• **Texto da página**:
É esse o espírito da pop art: fundir em bronze uma lata de cerveja ou uma lâmpada elétrica para conferir-lhe a eternidade da escultura

JORGE COLI
COLUNISTA DA FOLHA

Os anos 1960 se entusiasmaram pelas rupturas modernas. Tudo era novo, tudo devia ser novo. No Brasil, o cinema novo, os "novíssimos" poetas; na França, a nouvelle vague, o "nouveau roman" e os "nouveaux réalistes". Uma retrospectiva consagrada a estes últimos se encerrou [em 2/7] no Grand Palais, em Paris.
O que era novo há 40 anos é velho hoje. Depois da visita, a tentação é dizer: "Como tudo isso envelheceu!". Aquela arte efervescente de outros tempos está fora de moda. Em frente, no Petit Palais, a multidão se comprime para ver [a também já encerrada exposição de] Sorolla [1863-1923] e Sargent [1856-1925], artistas que, naqueles anos dos novos realistas, eram desconhecidos e desprezados como "acadêmicos".
Enquanto isso, a vanguarda de ontem naufraga no vazio de visitantes.
Mas o livro de visitas surpreende. Nele, jovens que não viveram as décadas otimistas do pós-guerra deixam impressões de espanto diante da ousadia e da subversão dos "nouveaux réalistes". Outros se escandalizam com essa arte que lhes parece doentia e degenerada. Sinal de que as obras conservaram alguma pulsação de revolta, insensível apenas para alguns espíritos mais blasés.
Há um ponto inegável: foi uma bela esperança, essa, de atribuir à arte a ambição de mudar a consciência graças ao entusiasmo de uma crítica reiterada e provocadora.

• **Trecho da fonte**:
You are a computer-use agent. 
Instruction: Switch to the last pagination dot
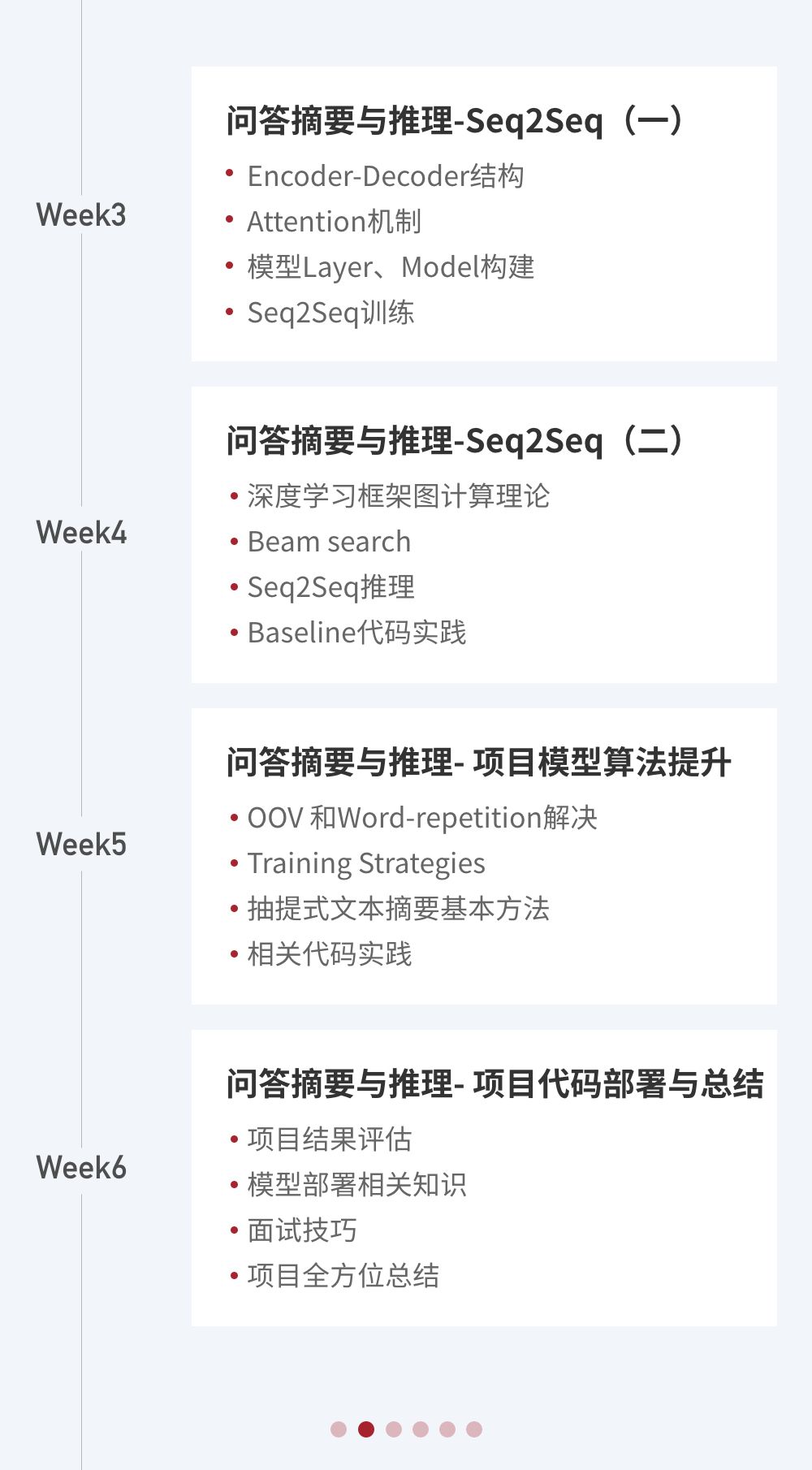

• **Desafio 1**:
Responda, com base na coluna sobre os novos realistas:
(a) Em que lugar se encerrou a retrospectiva consagrada aos "nouveaux réalistes"?
(b) Quais artistas a multidão se comprime para ver no Petit Palais?
(c) O que, segundo a coluna, surpreende depois da visita?
• **Desafio 2**: Reproduza fielmente o trecho da coluna sobre os novos realistas que começa nas palavras "O que era novo" e termina depois de "vazio de visitantes.".

• **Resposta da tarefa 1**:
(a) No Grand Palais, em Paris.
(b) Sorolla e Sargent.
(c) O livro de visitas.

• **Resposta da tarefa 2**:
O que era novo há 40 anos é velho hoje. Depois da visita, a tentação é dizer: "Como tudo isso envelheceu!". Aquela arte efervescente de outros tempos está fora de moda. Em frente, no Petit Palais, a multidão se comprime para ver [a também já encerrada exposição de] Sorolla [1863-1923] e Sargent [1856-1925], artistas que, naqueles anos dos novos realistas, eram desconhecidos e desprezados como "acadêmicos".
Enquanto isso, a vanguarda de ontem naufraga no vazio de visitantes.